Because of the position of the musculocutaneous nerve in relation to the other nerves of the brachial plexus at the axilla, it is sometimes necessary to make a separate needle entry point to address the musculocutaneous nerve if you are using the out-of-plane needle approach.  This is why we advise a longer skin wheal at the beginning of the procedure.  If necessary, just remove the needle from the original position and reinsert it slightly more laterally to get an unimpeded path to the musculocutaneous nerve. 

Whatever needle approach you favor, aim straight for the musculocutaneous nerve and watch the ultrasound screen for movement of the nerve indicating that the needle is pressing against it.  When this is noted, aspirate and inject the local anesthetic solution.

The amount to inject at each site varies according to your clinical judgment.  A good, solid block can be created with as little 2 - 3 mls per nerve, the duration of the block will vary directly with volume injected up to about 7 to 8 mls per nerve.  Duration will vary from 8 – 24 hours based on the amount and proximity of the local solution injected and whether epinephrine was added to the solution.

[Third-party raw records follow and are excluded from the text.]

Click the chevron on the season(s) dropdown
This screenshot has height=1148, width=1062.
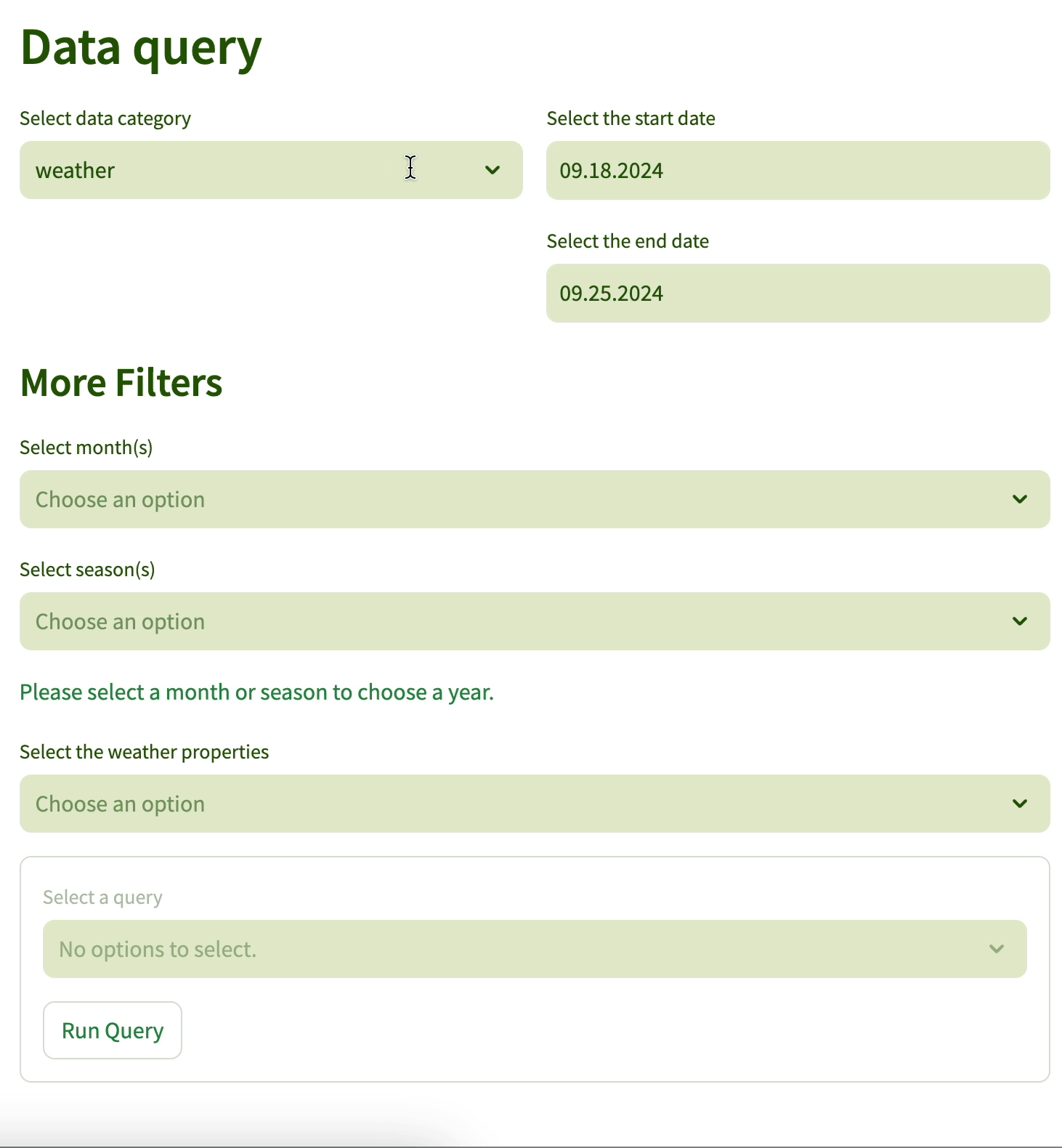[1019, 621]
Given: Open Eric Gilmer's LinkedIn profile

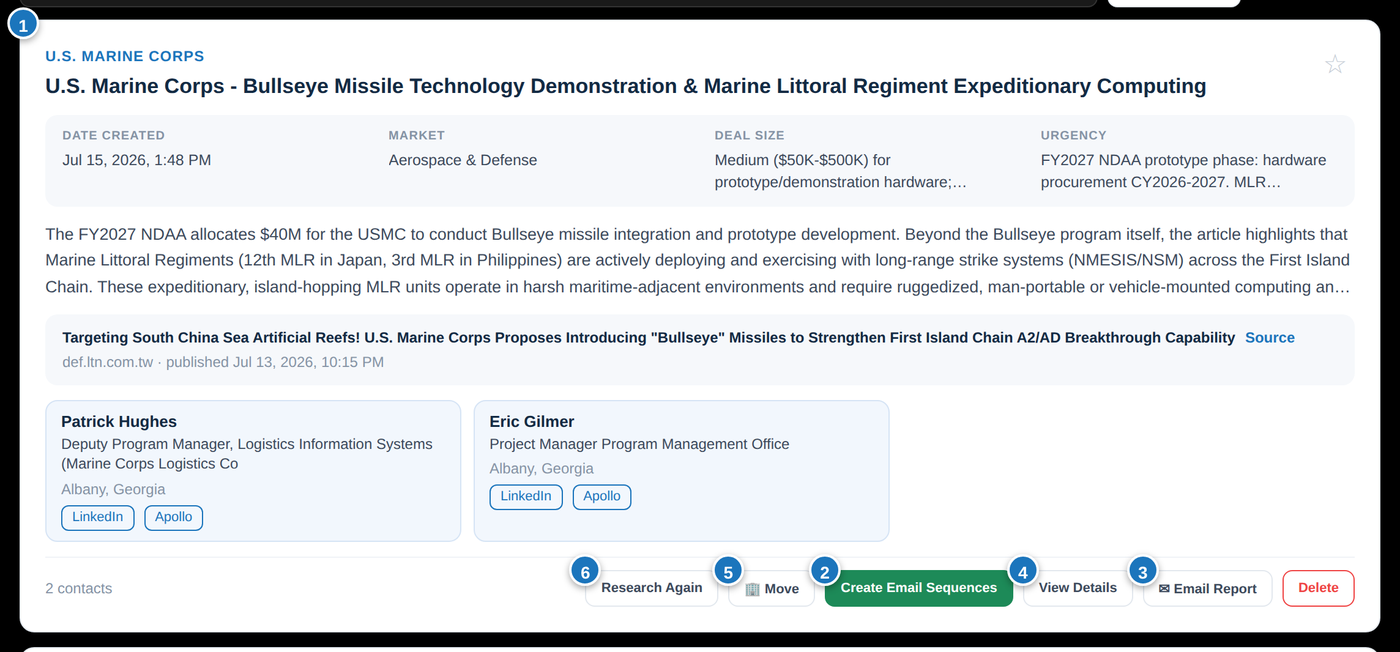Looking at the screenshot, I should 526,496.
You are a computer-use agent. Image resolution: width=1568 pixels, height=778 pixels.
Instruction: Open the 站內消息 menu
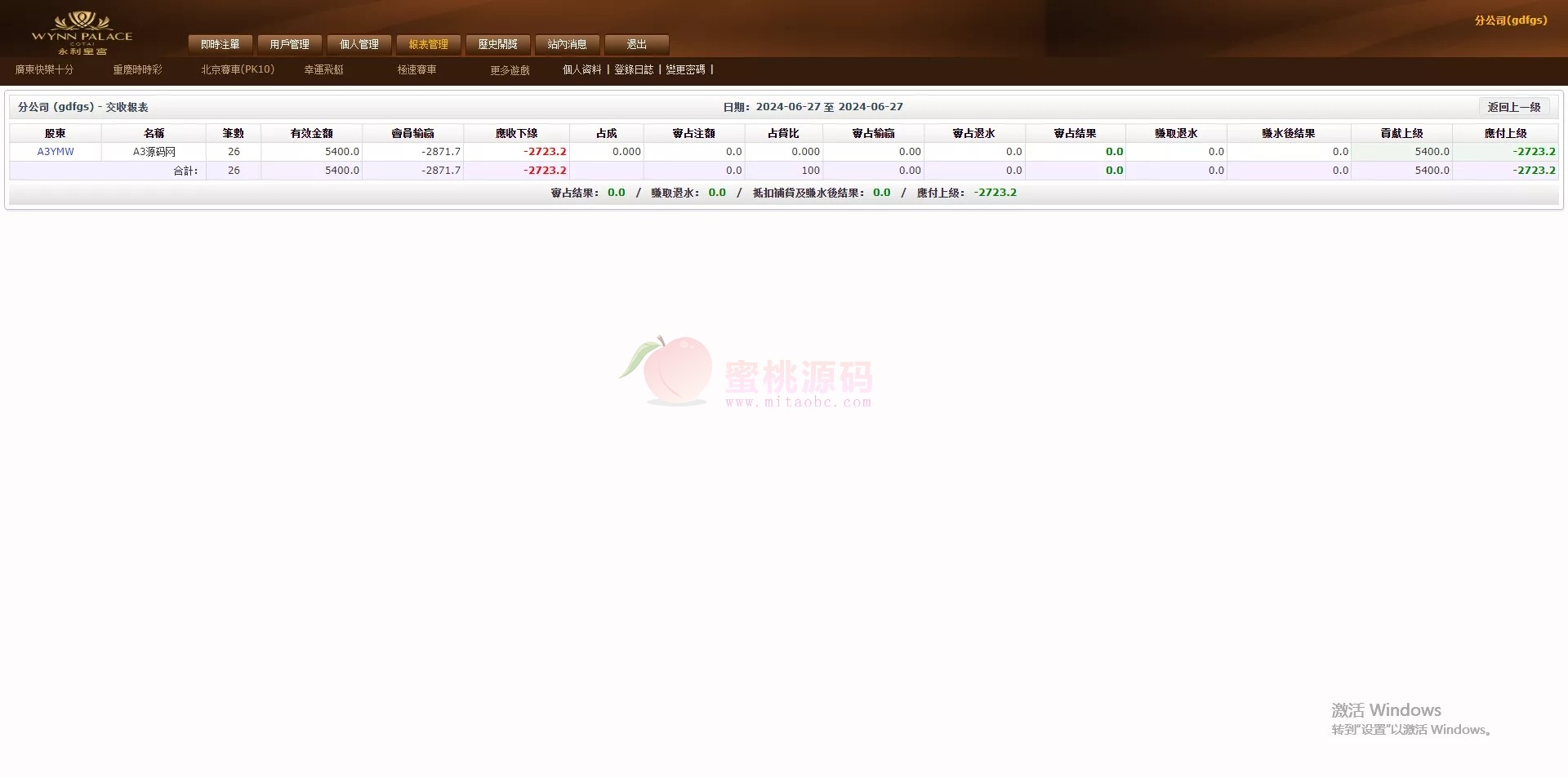568,44
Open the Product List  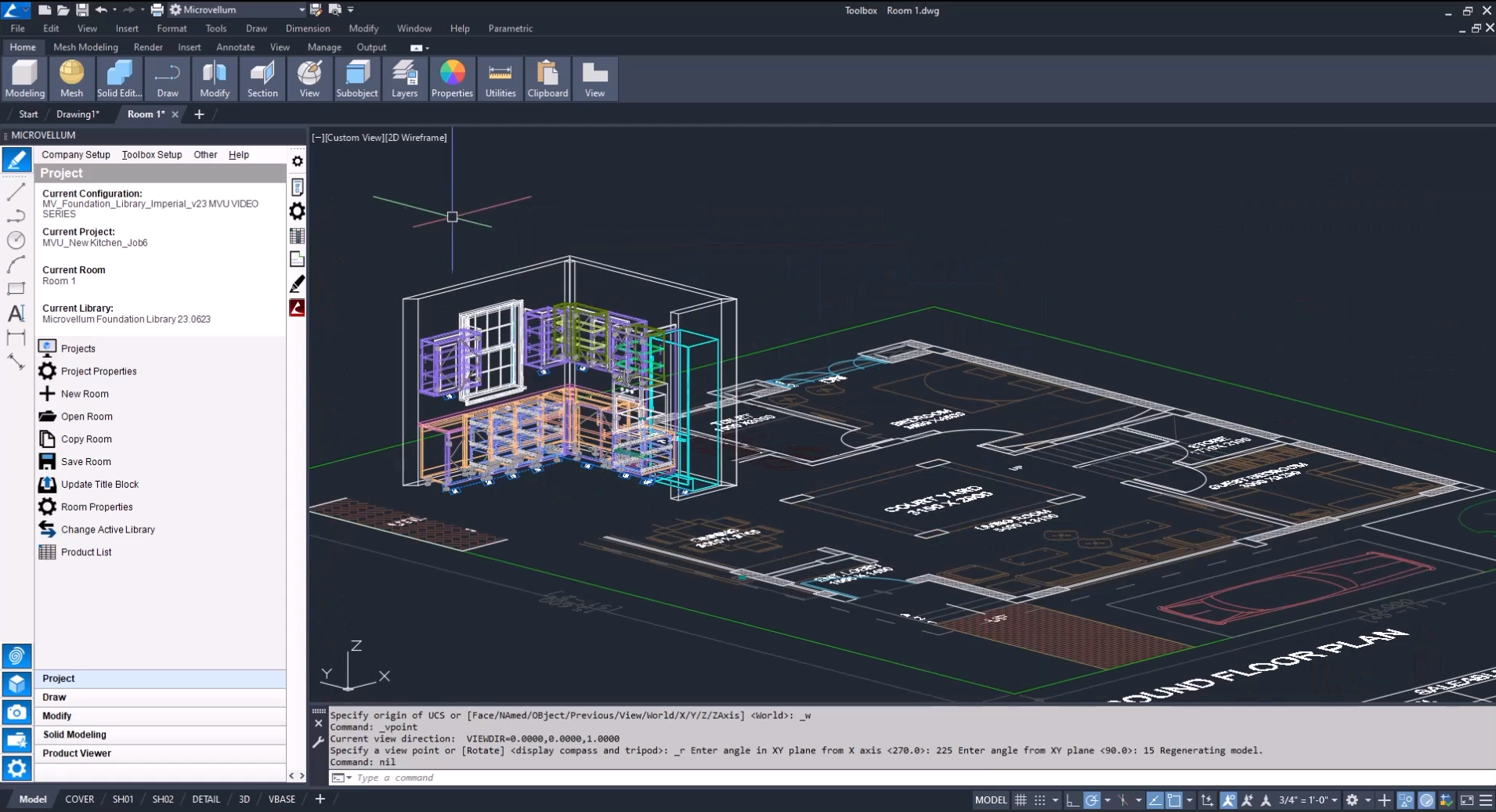(x=86, y=551)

As with other brachial plexus block positions, local cooling at the site of the injection can extend the duration of the block without additional pharmaceutical adjuncts.  We prefer the use of refrigerated cans of soda pop (or anything else, like soup, or peaches or beans) over the use of ice bags, because of the risk of thermal injury when used on insensate areas.  Placement of a cold can over the injection site for 10 – 15 minutes every hour can slow redistribution of the local anesthetic and make the block last significantly longer.